INSTRUCCIONES DE LA TAREA:
Transcribe completo el texto sobre Makoto Shinkai y Suzume que aparece abajo, sin cambiar ni una palabra.

Junto a Hayao Miyazaki y Mamoru Hosoda, Makoto Shinkai es uno de los realizadores de animés que mejor hicieron el crossover más allá del público específico de ese género de animación, hincando un pie incluso en el circuito del cine de arte. De las diez películas japonesas de todos los tiempos con la mayor recaudación mundial (al menos en dólares no corregidos por la inflación), todas ellas animés, tres son de Miyazaki y tres son de Shinkai, y estas ya incluyen a Suzume, que está en cuarto puesto y puede llegar aún más alto porque su carrera internacional recién empieza. En forma concomitante con ese desempeño de taquilla, el estreno internacional de Suzume se dio en el súper prestigioso Festival de Berlín, y en Uruguay, aparte de integrar la reciente apuesta de la cadena Movie al nicho del animé, se está exhibiendo también en Cinemateca.

DATOS DE ORIGEN:

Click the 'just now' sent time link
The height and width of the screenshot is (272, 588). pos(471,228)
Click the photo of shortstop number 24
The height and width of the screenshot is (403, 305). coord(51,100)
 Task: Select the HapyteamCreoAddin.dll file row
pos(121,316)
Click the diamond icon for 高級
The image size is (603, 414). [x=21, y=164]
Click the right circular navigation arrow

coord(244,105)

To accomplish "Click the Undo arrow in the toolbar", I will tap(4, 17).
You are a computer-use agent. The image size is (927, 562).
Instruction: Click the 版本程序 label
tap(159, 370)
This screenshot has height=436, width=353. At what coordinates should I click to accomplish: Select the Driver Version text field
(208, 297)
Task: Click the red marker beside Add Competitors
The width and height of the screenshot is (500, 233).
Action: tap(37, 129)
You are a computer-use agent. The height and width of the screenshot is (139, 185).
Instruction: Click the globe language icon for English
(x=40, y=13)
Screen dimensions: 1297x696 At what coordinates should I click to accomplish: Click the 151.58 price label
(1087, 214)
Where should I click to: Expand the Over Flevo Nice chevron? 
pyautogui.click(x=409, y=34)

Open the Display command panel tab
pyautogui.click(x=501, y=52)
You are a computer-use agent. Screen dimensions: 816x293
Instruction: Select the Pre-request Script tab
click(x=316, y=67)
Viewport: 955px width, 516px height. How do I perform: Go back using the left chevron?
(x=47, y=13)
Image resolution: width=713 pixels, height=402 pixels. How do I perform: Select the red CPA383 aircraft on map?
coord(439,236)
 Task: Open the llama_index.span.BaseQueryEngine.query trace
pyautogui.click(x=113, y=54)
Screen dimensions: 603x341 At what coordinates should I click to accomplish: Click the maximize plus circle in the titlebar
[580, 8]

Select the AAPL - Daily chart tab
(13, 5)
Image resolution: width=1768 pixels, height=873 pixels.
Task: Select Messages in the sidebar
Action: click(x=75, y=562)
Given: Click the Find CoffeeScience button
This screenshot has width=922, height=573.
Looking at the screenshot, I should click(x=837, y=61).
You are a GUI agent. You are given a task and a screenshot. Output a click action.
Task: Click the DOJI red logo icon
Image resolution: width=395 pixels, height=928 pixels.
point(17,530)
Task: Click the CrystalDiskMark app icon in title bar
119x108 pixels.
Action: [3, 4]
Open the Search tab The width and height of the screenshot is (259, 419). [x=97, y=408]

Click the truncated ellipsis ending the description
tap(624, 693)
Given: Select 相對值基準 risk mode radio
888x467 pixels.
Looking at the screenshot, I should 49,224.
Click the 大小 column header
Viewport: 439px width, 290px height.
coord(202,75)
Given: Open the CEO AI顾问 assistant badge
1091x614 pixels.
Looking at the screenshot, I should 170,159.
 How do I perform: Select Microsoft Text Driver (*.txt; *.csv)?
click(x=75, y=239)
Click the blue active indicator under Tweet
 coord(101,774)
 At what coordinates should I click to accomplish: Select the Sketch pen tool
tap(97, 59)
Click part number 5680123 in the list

RESPUESTA ESCRITA:
Junto a Hayao Miyazaki y Mamoru Hosoda, Makoto Shinkai es uno de los realizadores de animés que mejor hicieron el crossover más allá del público específico de ese género de animación, hincando un pie incluso en el circuito del cine de arte. De las diez películas japonesas de todos los tiempos con la mayor recaudación mundial (al menos en dólares no corregidos por la inflación), todas ellas animés, tres son de Miyazaki y tres son de Shinkai, y estas ya incluyen a Suzume, que está en cuarto puesto y puede llegar aún más alto porque su carrera internacional recién empieza. En forma concomitante con ese desempeño de taquilla, el estreno internacional de Suzume se dio en el súper prestigioso Festival de Berlín, y en Uruguay, aparte de integrar la reciente apuesta de la cadena Movie al nicho del animé, se está exhibiendo también en Cinemateca.